- _What is expected_:
Transcribe, exactly and without pictures, the lines below from the line with "Task: Open the Uploads sidebar panel" to the line with "Pick Новые сверху in the sort menu", both ends included, and no others.

- _Source records_:
########

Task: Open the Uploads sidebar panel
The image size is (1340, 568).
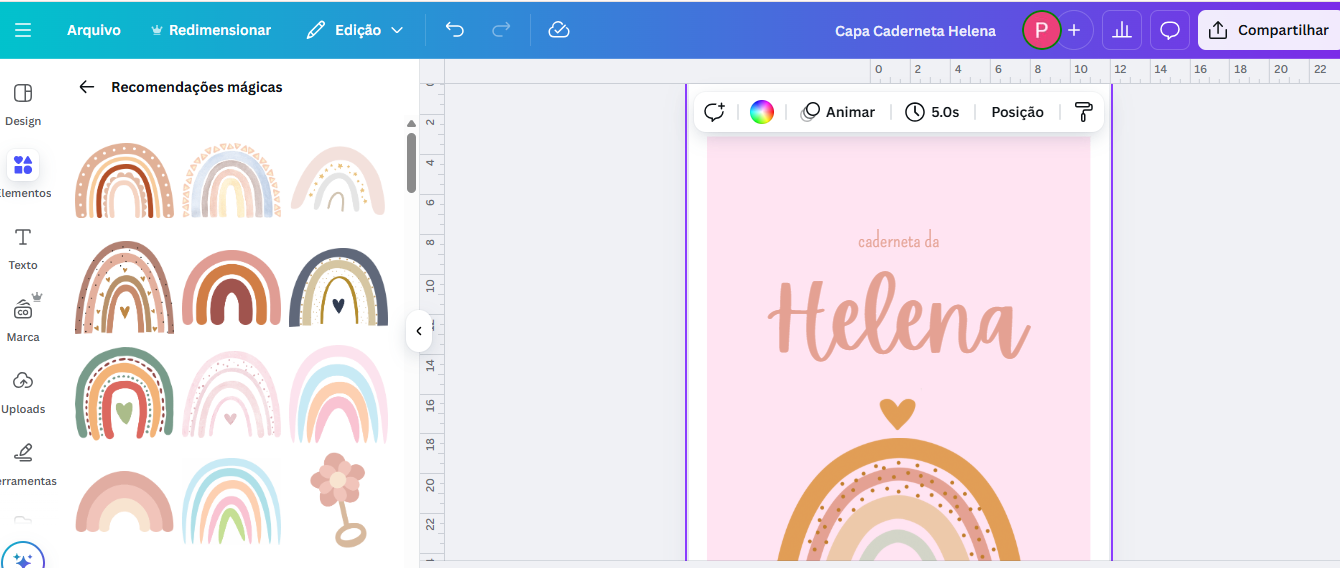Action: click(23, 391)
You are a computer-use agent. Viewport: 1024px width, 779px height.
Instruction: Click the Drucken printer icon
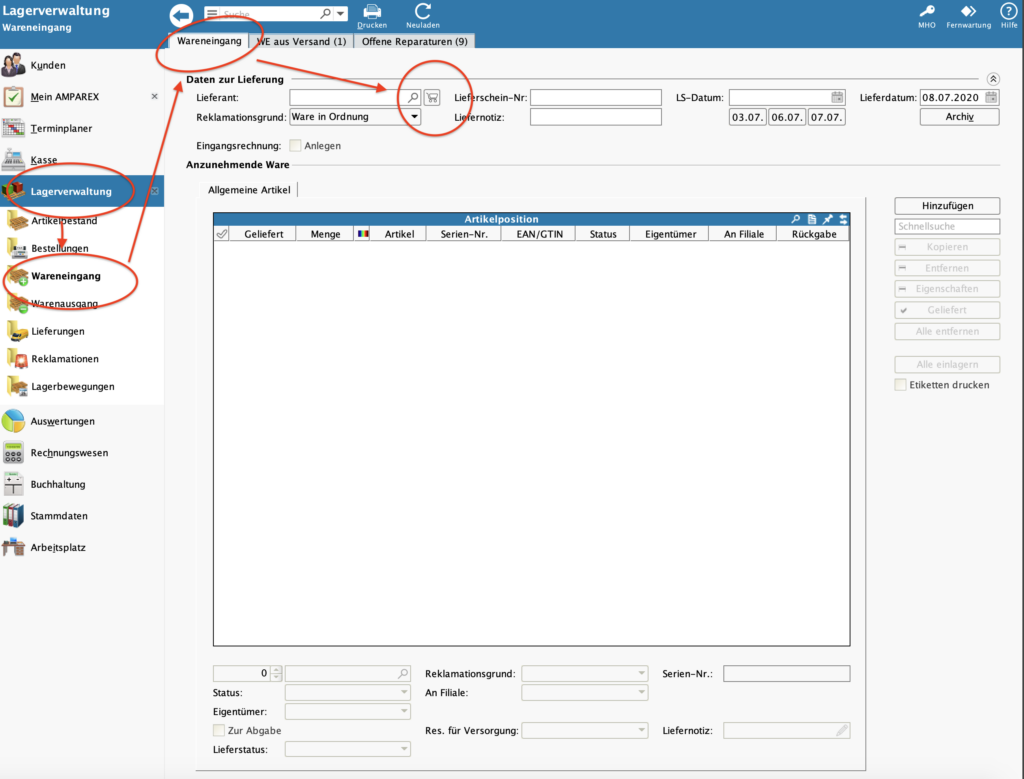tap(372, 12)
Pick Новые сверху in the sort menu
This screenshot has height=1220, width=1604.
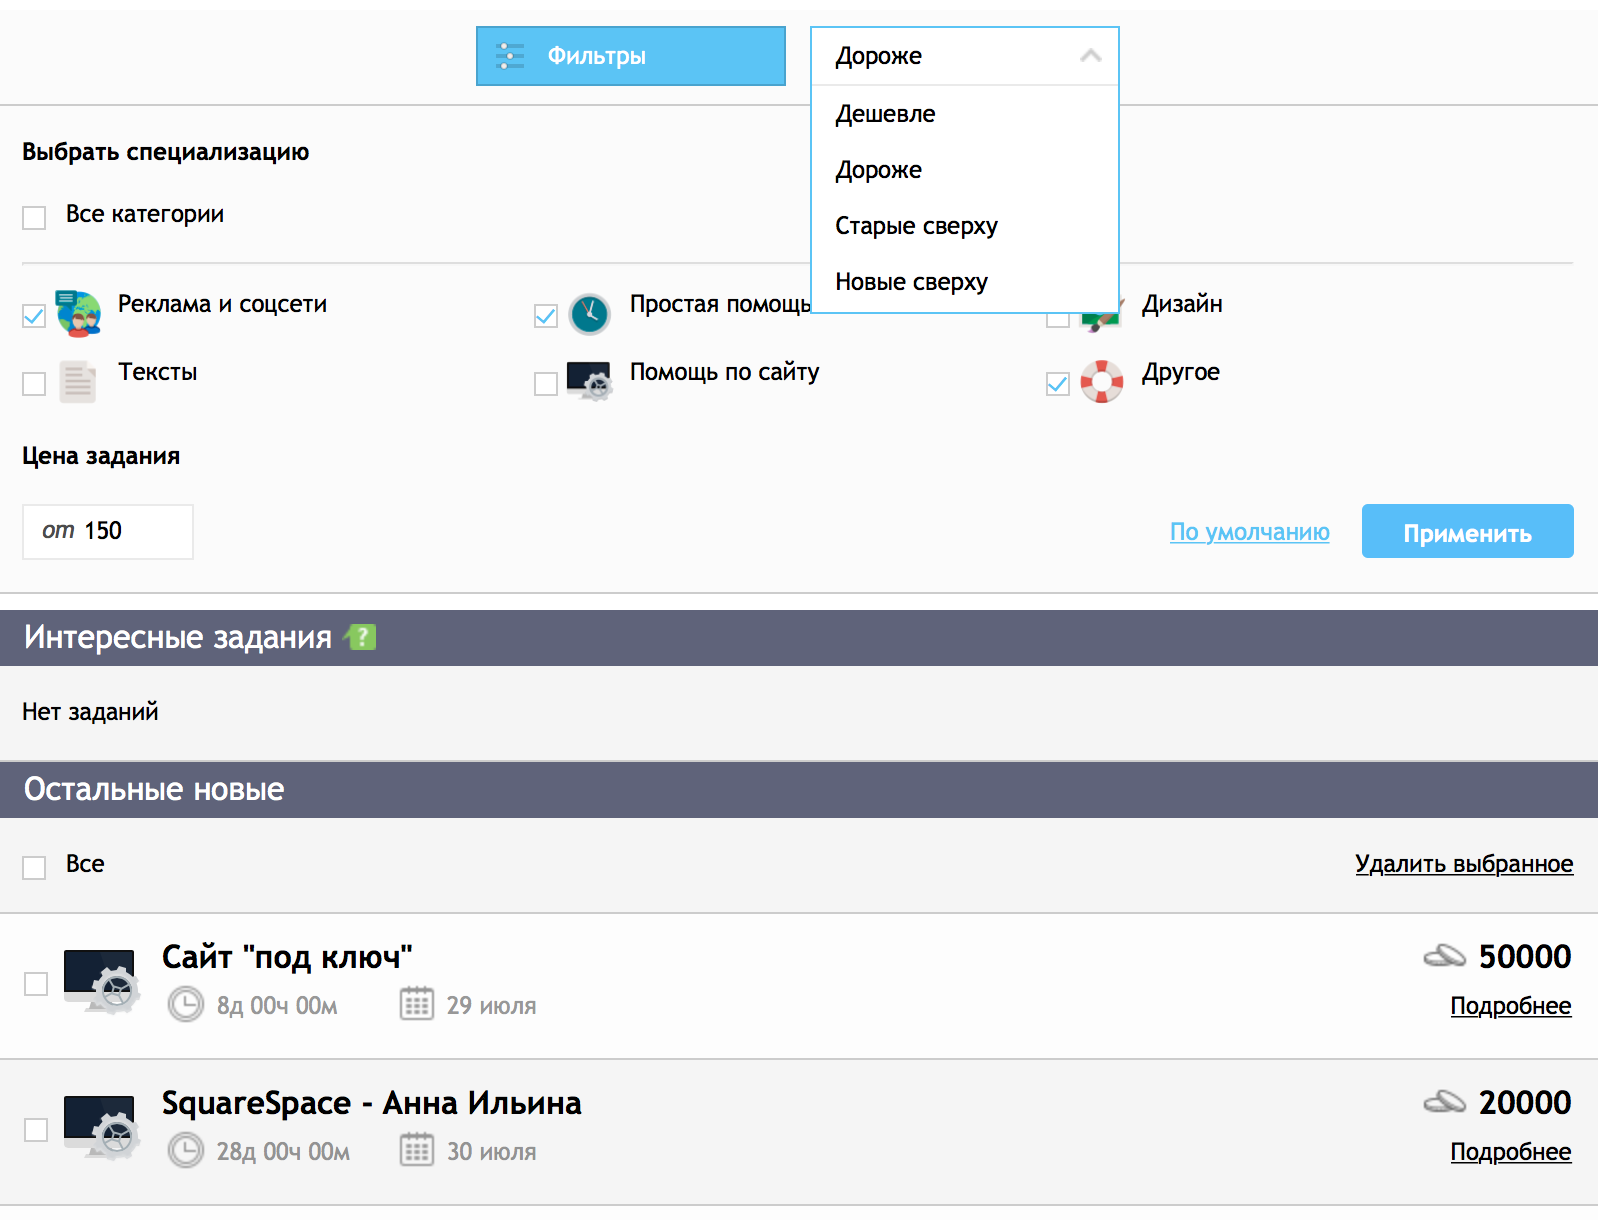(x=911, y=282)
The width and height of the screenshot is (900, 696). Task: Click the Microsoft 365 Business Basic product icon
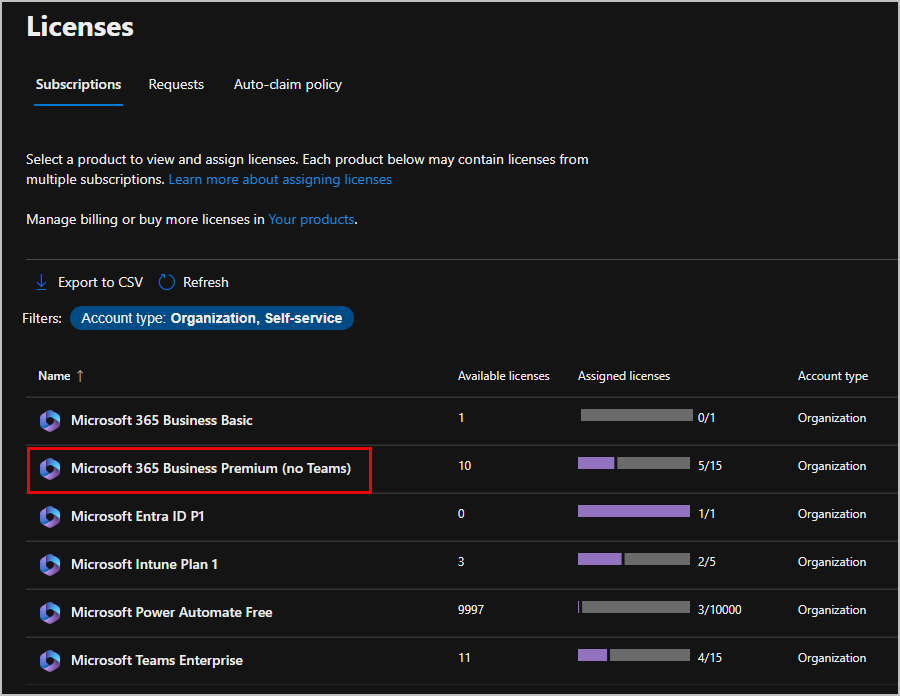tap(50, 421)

########

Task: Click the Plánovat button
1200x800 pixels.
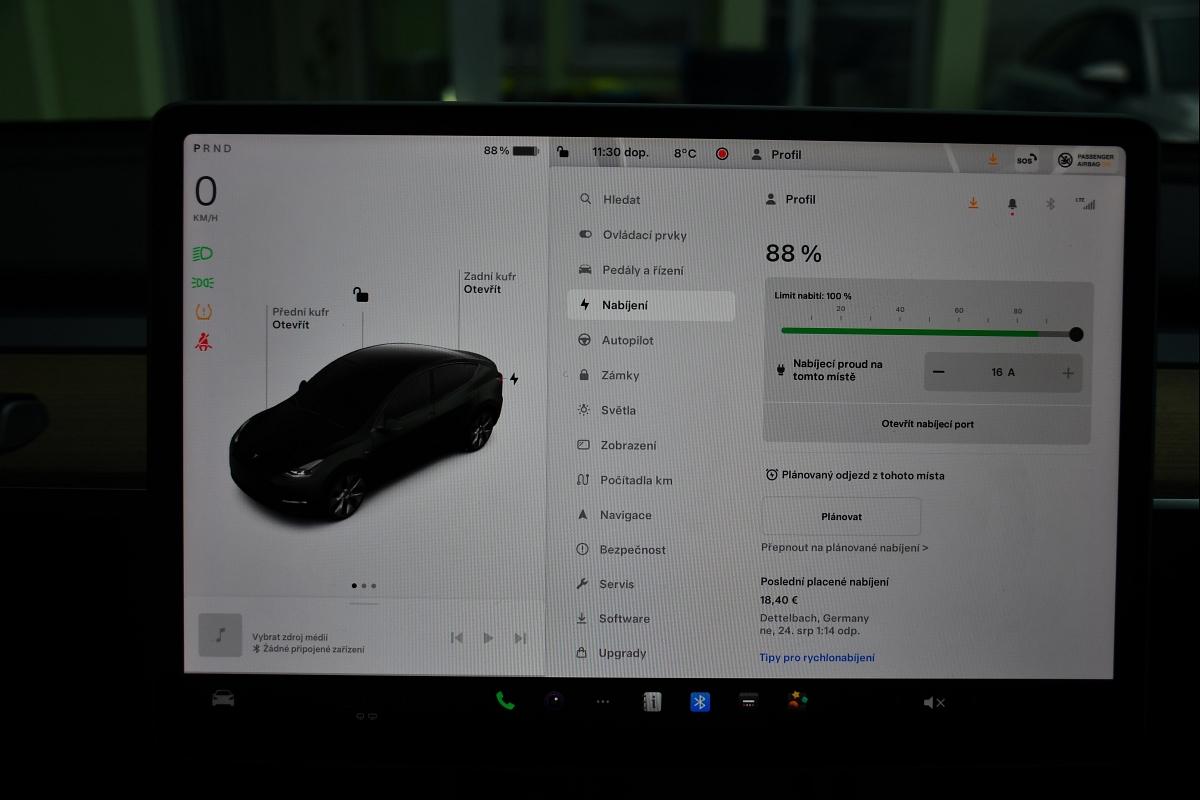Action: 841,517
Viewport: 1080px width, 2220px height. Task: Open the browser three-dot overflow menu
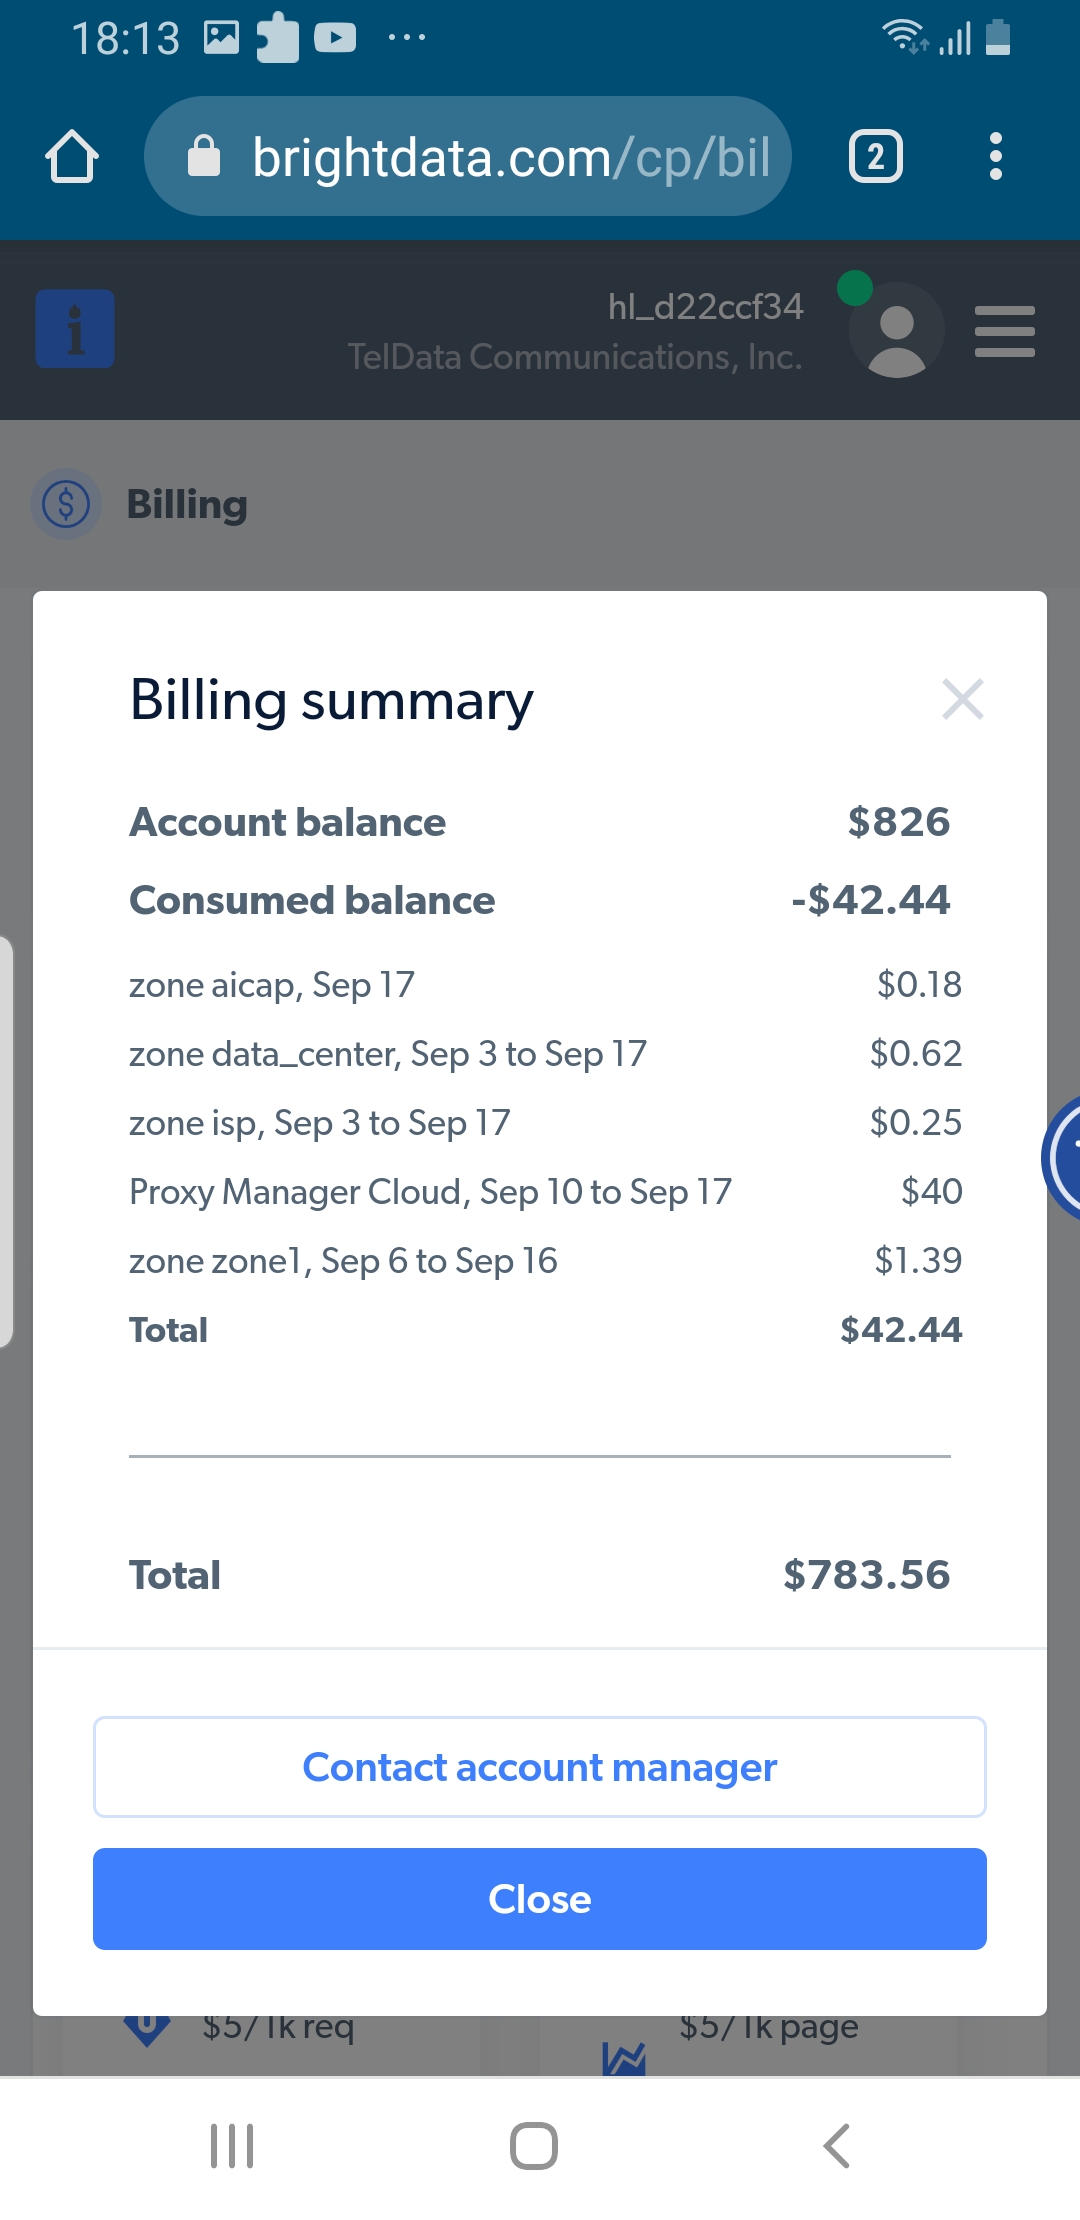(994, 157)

########

- _Exercise result_:
Task: Open the Uploads sidebar panel
The image size is (1340, 568).
Action: click(23, 391)
You are a computer-use agent. Viewport: 1024px width, 779px height.
Instruction: Click the Drucken printer icon
tap(372, 12)
Pick Новые сверху in the sort menu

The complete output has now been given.